-- TASK INPUTS start --

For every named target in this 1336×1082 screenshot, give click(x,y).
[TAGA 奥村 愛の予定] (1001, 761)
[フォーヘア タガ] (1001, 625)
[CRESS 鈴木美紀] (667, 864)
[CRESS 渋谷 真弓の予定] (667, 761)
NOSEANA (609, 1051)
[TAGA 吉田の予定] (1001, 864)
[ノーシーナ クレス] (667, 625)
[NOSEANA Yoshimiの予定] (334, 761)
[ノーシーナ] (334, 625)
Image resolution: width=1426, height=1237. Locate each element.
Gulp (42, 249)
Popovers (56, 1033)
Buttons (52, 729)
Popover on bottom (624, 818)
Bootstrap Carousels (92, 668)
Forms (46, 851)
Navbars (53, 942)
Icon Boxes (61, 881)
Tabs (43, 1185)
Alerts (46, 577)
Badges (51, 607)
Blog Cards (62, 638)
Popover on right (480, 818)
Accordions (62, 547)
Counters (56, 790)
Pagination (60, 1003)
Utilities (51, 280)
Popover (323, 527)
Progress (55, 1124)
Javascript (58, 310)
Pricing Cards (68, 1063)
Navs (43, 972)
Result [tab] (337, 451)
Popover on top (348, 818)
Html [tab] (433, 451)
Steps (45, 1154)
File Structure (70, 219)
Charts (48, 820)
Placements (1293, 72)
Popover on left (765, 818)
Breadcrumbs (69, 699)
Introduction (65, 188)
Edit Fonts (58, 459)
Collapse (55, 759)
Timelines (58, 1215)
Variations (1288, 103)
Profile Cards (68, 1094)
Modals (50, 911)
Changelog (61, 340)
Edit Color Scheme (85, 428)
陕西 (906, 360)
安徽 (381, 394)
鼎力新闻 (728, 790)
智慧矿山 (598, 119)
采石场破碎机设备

-- TASK INPUTS end --

Please copy out every row above, word for word, keeping each line unchanged and in its original order.

### EXERCISE RESPONSE
For every named target in this 1336×1082 screenshot, give click(x,y).
[TAGA 奥村 愛の予定] (1001, 761)
[フォーヘア タガ] (1001, 625)
[CRESS 鈴木美紀] (667, 864)
[CRESS 渋谷 真弓の予定] (667, 761)
NOSEANA (609, 1051)
[TAGA 吉田の予定] (1001, 864)
[ノーシーナ クレス] (667, 625)
[NOSEANA Yoshimiの予定] (334, 761)
[ノーシーナ] (334, 625)
Image resolution: width=1426, height=1237. Locate each element.
Gulp (42, 249)
Popovers (56, 1033)
Buttons (52, 729)
Popover on bottom (624, 818)
Bootstrap Carousels (92, 668)
Forms (46, 851)
Navbars (53, 942)
Icon Boxes (61, 881)
Tabs (43, 1185)
Alerts (46, 577)
Badges (51, 607)
Blog Cards (62, 638)
Popover on right (480, 818)
Accordions (62, 547)
Counters (56, 790)
Pagination (60, 1003)
Utilities (51, 280)
Popover (323, 527)
Progress (55, 1124)
Javascript (58, 310)
Pricing Cards (68, 1063)
Navs (43, 972)
Result [tab] (337, 451)
Popover on top (348, 818)
Html [tab] (433, 451)
Steps (45, 1154)
File Structure (70, 219)
Charts (48, 820)
Placements (1293, 72)
Popover on left (765, 818)
Breadcrumbs (69, 699)
Introduction (65, 188)
Edit Fonts (58, 459)
Collapse (55, 759)
Timelines (58, 1215)
Variations (1288, 103)
Profile Cards (68, 1094)
Modals (50, 911)
Changelog (61, 340)
Edit Color Scheme (85, 428)
陕西 (906, 360)
安徽 (381, 394)
鼎力新闻 (728, 790)
智慧矿山 (598, 119)
采石场破碎机设备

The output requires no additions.